Wednesday, October 13, 2010

The Greatest

Muhammad Ali once said "I am the Greatest!" In fact, he did made statements to that effect many times throughout his boxing career. This picture of the triumphant Ali (Born Cassius Clay) taunting a defeated Sonny Liston embodies all that Ali was, and all that he represented. The vocal boxer came to represent America's own self-confidence bordering on hubris. Ali parallels that part of America very well because when he says that he is the greatest, few boxing historians will say he is not the greatest heavyweight fighter all time. Similarly, most evidence suggests America is the greatest country in the world. A small minority will suggest other candidates for each spot, but they must base their argument entirely around refuting the "Champion's" dominance.
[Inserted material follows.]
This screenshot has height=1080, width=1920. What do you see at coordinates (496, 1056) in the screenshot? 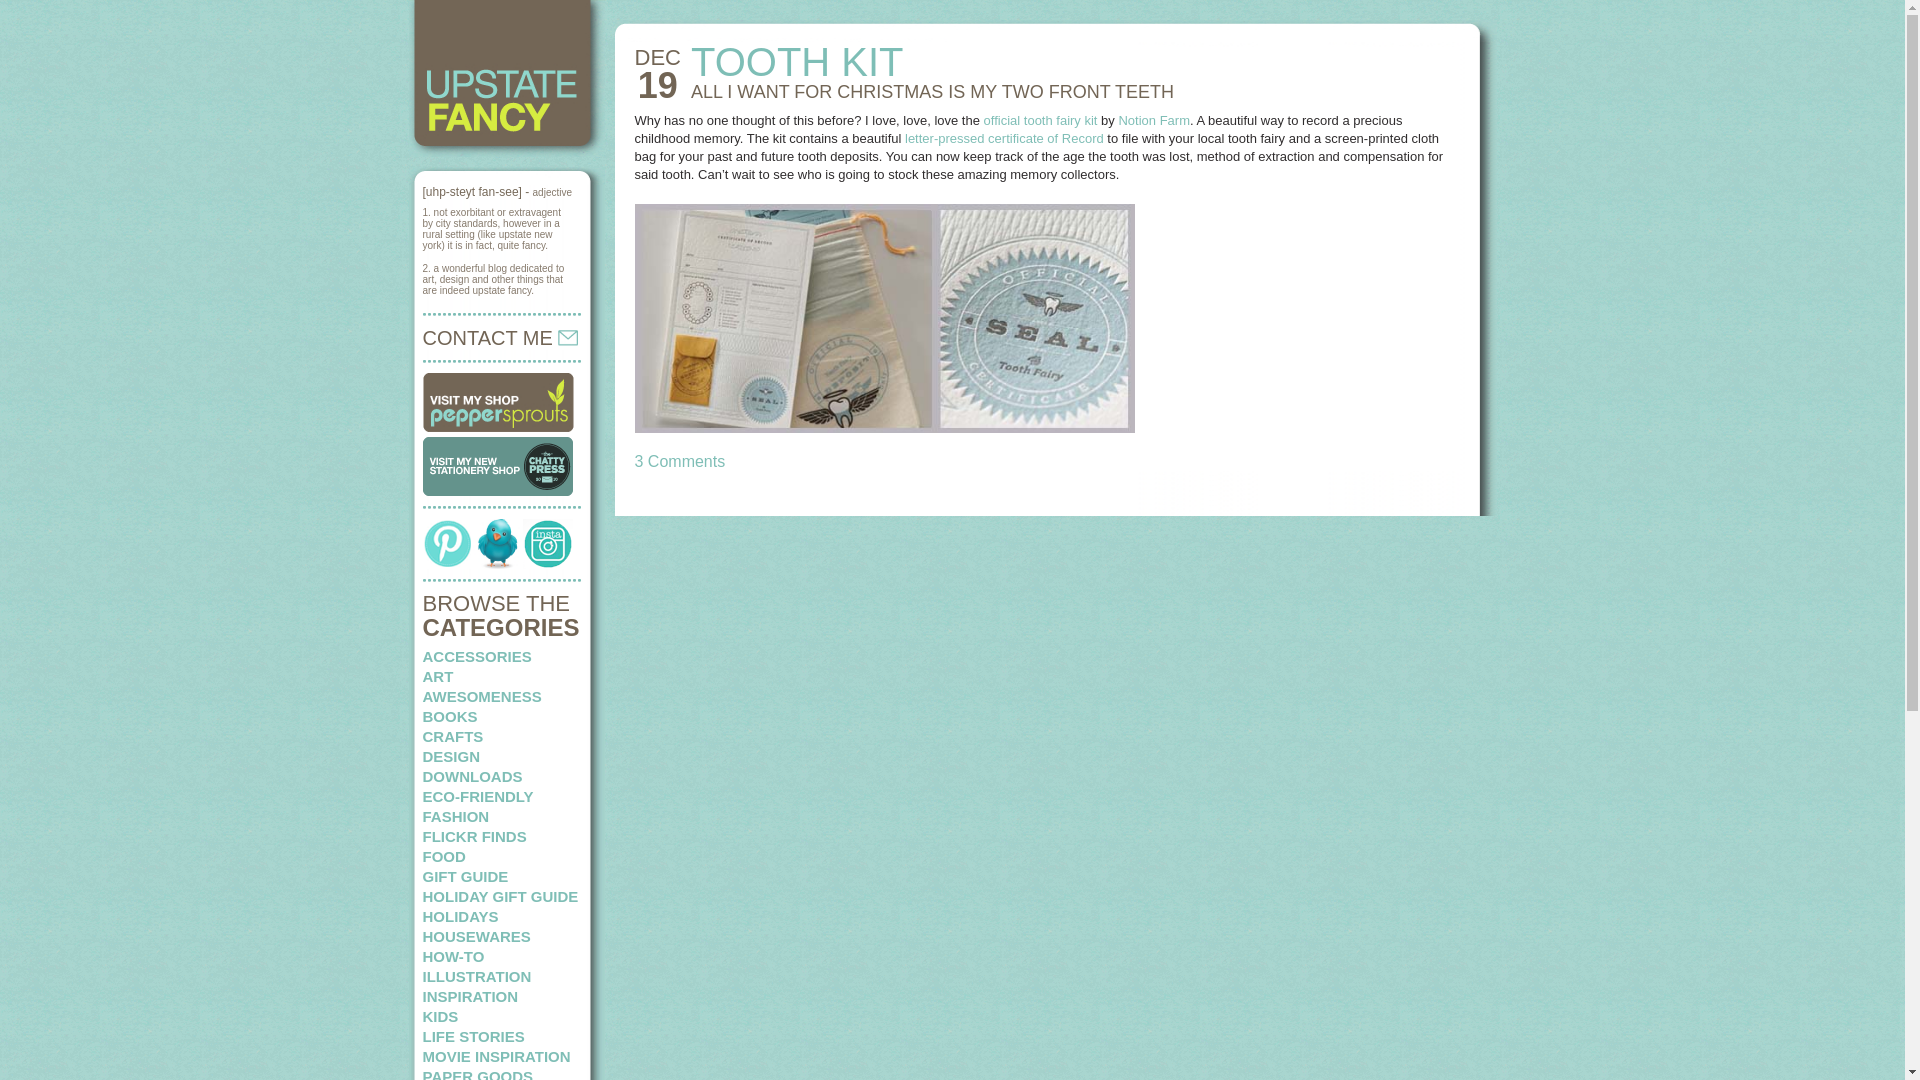
I see `MOVIE INSPIRATION` at bounding box center [496, 1056].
This picture encompasses everything that is Muhammad Ali. He is mean, he is strong, he is dominant, and he knows it. Ali refused to fight in Vietnam when drafted during the prime of his career and paid the penalty. He would not bend to anybody and matched his loud bark with equal bite. When told that Floyd Patterson wanted to claim the heavyweight title for America from Ali he said: " I am America. I am the part you won't recognize, but get used to me. Black, confident, cocky - my name not yours. My religion, not yours. My goals, my own. Get used to me" He is among the last gunslingers who when asked "How can you do that?" is willing to respond "I just did." That description of America/Ali may not be all encompassing. However the me culture is certainly prevalent. 

The picture itself is one of the highest examples of the art. The low angle makes Ali appear even taller than he actually was and captures a facial expression planned for one man- the defeated Liston. The angle and lighting also hide all but the first row of spectators from view, leaving a black backdrop that helps Ali almost leap out of the image. 

As Ali's greatness became more apparent, he became more of a symbol. He represented the civil rights activists, the war protesters, and even the undirected rebels. Ali did things. He became Muslim, and changed his name. He challenged the U.S. government and in the long run is viewed as the winner (despite doing time in jail). He said he would beat some of the best boxers of all time and then did it. There will only be one Ali and he will not be forgotten; not least because of this photograph. When decorating a room with sports memorabilia this photo is an outlier among dozens of other pictures and other memorabilia from that person's favorite teams. 

Many did not like Ali. Some hated him. Most were at least a bit annoyed by all of his talked, but somewhere deep down you'd be hard pressed to find someone who doesn't harbor a wish to have that much guts.